Saturday, January 11, 2014

How The Chinese Exclusion Act Lost China in 1949

America had a long history of anti-China immigration policy since 1880s.
The Chinese Exclusion Act being a prime example.  Was it just a footnote
of history, or did it carry a serious consequence?

My thesis is the latter.

Due to the Chinese Exclusion Act, between 1880s to 1930s,
few ordinary Chinese had the opportunity to live and
 work in America and China-US exchange were limited to educated elites (many
 thanks to the US inviting and funding China's students in US).  After 1930s
, despite close military alliance between the KMT and the USA, the common
people of China remained deeply ignorant of this far-away friend called the
USA.  

When American pilots (Doolittle raid 1942) landed
in China, the Chinese villagers helped to evacuate the majority to safety.
The common Chinese supported American war effort not
because they knew anything about American character and friendship,
but simply because an enemy of the enemy (Japan) is my friend.
Even without a deep understanding of their friends the Americans, the
common Chinese made enormous sacrifices for the China-US alliance.
250,000 Chinese villagers were murdered by the Japanese
in retaliation for Doolittle Raids alone and in total 20+ million
Chinese perished and innumerable women were raped during the
Japanese occupation.   Most if not all the Chinese's first hand
experience with any foreigner came from their life experience
dealing with the Japanese, a modern people and a courteous people,
who turned out to be mass murderers and rapists.

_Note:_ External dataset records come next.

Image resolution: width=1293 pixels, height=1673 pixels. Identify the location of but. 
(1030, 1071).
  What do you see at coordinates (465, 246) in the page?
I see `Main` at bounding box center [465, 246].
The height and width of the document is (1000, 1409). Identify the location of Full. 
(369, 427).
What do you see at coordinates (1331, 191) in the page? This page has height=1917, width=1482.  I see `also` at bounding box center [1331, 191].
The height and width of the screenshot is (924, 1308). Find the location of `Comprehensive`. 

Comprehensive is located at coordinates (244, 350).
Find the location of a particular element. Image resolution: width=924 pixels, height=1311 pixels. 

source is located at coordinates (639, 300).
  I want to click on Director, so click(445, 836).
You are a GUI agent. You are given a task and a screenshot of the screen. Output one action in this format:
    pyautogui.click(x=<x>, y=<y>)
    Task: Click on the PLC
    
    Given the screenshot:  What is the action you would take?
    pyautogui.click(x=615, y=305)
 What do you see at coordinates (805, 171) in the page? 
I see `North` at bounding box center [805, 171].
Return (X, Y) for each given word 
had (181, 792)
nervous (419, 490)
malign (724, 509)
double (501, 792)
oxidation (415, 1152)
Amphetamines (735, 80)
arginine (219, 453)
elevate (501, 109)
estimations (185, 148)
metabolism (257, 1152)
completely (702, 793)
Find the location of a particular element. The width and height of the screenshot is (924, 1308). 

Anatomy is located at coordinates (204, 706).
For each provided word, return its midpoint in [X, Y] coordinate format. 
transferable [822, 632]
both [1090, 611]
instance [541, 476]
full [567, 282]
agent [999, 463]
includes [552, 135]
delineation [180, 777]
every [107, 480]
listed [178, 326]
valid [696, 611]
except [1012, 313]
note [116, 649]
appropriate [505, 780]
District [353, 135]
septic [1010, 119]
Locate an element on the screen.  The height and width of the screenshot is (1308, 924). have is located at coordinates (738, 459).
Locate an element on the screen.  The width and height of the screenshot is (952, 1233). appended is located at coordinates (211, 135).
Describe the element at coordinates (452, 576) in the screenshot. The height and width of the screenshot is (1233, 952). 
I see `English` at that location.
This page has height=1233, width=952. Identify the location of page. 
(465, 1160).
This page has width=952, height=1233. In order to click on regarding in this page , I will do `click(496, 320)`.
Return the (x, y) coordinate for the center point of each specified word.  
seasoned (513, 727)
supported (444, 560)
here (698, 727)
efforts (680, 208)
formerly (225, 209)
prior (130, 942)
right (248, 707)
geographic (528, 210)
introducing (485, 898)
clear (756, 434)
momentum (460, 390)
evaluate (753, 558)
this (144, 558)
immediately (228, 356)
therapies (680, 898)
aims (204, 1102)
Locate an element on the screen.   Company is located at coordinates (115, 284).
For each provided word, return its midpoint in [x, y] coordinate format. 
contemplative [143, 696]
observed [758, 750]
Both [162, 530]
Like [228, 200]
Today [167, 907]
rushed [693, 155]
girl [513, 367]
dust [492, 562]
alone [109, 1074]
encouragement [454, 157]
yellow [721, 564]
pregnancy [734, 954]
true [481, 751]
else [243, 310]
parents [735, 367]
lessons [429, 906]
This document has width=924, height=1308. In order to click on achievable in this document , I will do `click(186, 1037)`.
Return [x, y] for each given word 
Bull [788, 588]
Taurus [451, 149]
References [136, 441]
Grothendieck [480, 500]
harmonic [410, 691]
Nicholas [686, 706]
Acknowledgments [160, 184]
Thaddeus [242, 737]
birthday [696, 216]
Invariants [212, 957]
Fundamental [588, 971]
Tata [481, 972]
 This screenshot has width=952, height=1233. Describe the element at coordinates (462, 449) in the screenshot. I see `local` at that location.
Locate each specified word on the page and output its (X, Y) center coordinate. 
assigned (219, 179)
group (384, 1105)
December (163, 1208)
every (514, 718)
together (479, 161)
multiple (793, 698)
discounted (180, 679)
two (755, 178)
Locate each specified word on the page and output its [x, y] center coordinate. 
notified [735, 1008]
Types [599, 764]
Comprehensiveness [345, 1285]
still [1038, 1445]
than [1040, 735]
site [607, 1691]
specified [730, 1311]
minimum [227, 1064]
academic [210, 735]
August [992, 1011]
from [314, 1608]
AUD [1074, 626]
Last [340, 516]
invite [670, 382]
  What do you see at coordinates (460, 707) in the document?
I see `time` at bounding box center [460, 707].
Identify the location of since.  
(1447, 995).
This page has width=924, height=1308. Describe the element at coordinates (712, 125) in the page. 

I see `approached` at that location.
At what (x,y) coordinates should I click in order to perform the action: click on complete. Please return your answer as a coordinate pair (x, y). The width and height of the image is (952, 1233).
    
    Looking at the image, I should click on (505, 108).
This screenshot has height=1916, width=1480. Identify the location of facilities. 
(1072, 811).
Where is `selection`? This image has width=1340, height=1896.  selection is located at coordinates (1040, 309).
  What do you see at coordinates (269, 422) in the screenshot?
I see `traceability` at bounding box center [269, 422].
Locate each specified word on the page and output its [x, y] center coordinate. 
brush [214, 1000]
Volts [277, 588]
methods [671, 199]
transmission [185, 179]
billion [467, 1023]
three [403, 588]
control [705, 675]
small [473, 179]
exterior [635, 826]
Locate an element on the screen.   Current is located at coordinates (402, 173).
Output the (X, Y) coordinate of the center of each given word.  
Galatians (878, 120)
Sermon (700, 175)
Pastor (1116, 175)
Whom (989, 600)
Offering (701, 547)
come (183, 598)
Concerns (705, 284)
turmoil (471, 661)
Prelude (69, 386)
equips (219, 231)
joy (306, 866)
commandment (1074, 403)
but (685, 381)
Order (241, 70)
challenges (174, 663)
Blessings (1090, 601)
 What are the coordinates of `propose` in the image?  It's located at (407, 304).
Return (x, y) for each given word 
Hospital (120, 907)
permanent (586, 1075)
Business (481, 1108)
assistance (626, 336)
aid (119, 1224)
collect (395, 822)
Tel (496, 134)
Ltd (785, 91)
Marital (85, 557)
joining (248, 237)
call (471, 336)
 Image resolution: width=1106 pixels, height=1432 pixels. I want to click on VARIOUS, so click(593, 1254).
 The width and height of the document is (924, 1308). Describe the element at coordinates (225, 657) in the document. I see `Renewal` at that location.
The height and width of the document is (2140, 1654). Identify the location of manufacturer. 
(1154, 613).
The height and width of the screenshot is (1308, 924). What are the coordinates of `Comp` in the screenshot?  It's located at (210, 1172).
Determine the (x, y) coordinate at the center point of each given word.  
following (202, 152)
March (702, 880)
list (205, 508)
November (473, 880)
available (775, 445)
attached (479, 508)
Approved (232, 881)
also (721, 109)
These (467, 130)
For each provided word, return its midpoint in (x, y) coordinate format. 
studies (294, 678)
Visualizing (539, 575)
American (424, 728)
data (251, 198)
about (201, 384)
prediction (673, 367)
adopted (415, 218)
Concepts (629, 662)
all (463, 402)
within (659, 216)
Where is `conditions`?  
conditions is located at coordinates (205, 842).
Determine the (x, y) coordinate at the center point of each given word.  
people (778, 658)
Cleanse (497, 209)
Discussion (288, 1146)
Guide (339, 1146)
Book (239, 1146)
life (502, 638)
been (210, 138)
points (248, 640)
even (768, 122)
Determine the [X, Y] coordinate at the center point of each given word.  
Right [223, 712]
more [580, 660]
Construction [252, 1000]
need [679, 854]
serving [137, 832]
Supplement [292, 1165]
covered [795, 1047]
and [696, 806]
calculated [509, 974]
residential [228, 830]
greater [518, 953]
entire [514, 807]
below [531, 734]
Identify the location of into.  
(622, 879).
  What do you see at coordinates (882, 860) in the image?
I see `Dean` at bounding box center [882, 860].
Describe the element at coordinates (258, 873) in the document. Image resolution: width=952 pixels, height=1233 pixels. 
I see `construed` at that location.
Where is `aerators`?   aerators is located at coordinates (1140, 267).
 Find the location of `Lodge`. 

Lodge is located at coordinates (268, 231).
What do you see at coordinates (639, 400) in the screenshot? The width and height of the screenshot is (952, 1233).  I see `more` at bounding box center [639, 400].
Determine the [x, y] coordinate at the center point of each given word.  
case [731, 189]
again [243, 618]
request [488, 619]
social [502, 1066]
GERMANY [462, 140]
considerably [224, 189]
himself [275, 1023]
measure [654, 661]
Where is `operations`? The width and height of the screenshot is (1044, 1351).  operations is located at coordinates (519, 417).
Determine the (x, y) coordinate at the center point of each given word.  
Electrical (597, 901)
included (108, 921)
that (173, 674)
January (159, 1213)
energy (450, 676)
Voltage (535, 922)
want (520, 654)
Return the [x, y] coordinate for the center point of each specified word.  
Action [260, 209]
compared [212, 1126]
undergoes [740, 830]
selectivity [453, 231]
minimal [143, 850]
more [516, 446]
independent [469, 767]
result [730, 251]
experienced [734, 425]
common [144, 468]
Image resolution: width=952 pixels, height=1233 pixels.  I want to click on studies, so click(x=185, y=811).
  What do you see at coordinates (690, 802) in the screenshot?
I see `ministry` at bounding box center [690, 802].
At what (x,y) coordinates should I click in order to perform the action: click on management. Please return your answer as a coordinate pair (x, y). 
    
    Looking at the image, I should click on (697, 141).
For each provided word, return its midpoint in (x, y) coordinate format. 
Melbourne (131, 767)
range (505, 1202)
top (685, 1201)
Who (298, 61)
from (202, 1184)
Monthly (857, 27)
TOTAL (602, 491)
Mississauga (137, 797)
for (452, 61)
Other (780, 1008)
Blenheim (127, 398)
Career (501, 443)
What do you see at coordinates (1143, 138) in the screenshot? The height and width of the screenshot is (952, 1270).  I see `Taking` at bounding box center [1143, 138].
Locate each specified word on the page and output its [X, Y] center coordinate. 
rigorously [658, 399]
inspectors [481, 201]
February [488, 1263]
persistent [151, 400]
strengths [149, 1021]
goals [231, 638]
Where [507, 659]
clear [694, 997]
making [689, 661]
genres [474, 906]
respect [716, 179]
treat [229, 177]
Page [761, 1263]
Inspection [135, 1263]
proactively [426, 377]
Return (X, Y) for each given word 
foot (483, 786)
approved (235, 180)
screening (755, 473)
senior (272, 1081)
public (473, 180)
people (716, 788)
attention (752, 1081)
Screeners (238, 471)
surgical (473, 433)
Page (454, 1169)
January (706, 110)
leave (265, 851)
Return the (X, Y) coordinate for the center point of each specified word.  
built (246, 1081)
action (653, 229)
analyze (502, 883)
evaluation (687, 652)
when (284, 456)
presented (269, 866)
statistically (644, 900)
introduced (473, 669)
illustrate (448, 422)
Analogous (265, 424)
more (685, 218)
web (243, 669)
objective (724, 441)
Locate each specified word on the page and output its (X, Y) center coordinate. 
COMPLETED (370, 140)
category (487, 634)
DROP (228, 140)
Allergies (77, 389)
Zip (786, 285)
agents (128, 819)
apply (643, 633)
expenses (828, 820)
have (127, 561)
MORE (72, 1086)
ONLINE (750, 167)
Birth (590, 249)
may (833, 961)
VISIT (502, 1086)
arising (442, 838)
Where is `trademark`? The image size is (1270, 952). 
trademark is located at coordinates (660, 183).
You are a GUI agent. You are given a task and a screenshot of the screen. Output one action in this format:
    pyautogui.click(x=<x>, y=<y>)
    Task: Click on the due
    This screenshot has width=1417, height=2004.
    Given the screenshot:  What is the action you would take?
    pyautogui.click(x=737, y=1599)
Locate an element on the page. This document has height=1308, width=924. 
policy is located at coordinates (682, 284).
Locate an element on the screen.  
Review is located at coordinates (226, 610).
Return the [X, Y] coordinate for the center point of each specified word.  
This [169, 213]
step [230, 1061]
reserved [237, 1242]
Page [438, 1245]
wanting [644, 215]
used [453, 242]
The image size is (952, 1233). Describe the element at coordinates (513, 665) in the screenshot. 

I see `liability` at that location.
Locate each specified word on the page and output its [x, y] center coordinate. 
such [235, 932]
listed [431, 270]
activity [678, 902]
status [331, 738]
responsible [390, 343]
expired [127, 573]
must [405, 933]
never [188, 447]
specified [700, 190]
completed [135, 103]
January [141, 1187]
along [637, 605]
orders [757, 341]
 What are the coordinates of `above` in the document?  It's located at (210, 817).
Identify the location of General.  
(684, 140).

As a result of this hard lesson in modernity, the common Chinese started
 by being mostly ignorant of Americans, ended up losing trust in both
 humanity and modernity, and could easily be turned against a far-away
unknown friend like the USA.    The Chinese public witnessed the
slow progress of American justice against Japanese war criminals
with bewilderment and incredulity.  In 1946,  the rumored rape of a Chinese girl
by American soldiers triggered massive anti-US demonstrations in China.
Guess who raped many Chinese women?  The Japanese.
The Chinese people were jumpy and angry and still suffered from PTSD of
Japanese occupation, and they did not have enough interaction with Americans to
convince them that Americans were that much different from the Japanese,
both being foreigners, courteous and modern.

In 1943, the Chinese Exclusion Act was repealed.   But the repeal came too little,
too late.  The vast gulfs separating two people, artificially created by an unjust law,
had already done its damage.   By 1949, the common people of China turned
 away from the KMT, America and the world, they turned inward and towards
the Marxists' doctrines in hopes of  salving their incredible suffering under
 the Japanese occupation.

This is how the world works in strange and unexpected ways.   This is how
 the Chinese-Exclusion-Act (1882) indirectly contributed to China's
anti-America policy between 1949-1976.

Back to today, vast overwhelming majority of Americans were good people and
are still good people, trying to make peace and make friends.  So are the
vast majority of Chinese.   I do not think there's a conspiracy against
Chinese Americans.

But the current foreign policy "Pivot to Asia" is as close to an anti-China
"conspiracy" as tainting the entire Obama Administration
and casting the American role of traditional peace maker in East Asia
into a very suspicious and un-peace-loving light.

This anti-China foreign policy must be renounced and abandoned.   It
jeopardizes America's interest and if allowed to continue could escalate
tensions on East Asia and embroil America in a conflict that neither China
and America want.

China and US have worked together before, and must continue to work together
for world peace for as long as humans live.   There is no turning back, there is
 no turning inward.   We must build bridges and build trust and build peace
together.   In order to do that, the USA needs to drop the hidden dagger and
approach China in peace, and ask for trust again.   True bridge of trust must
be built between two people,  a bridge once weakened and corroded by the
unjust Chinese Exclusion Act of 1882, but is absolutely necessary for future peace.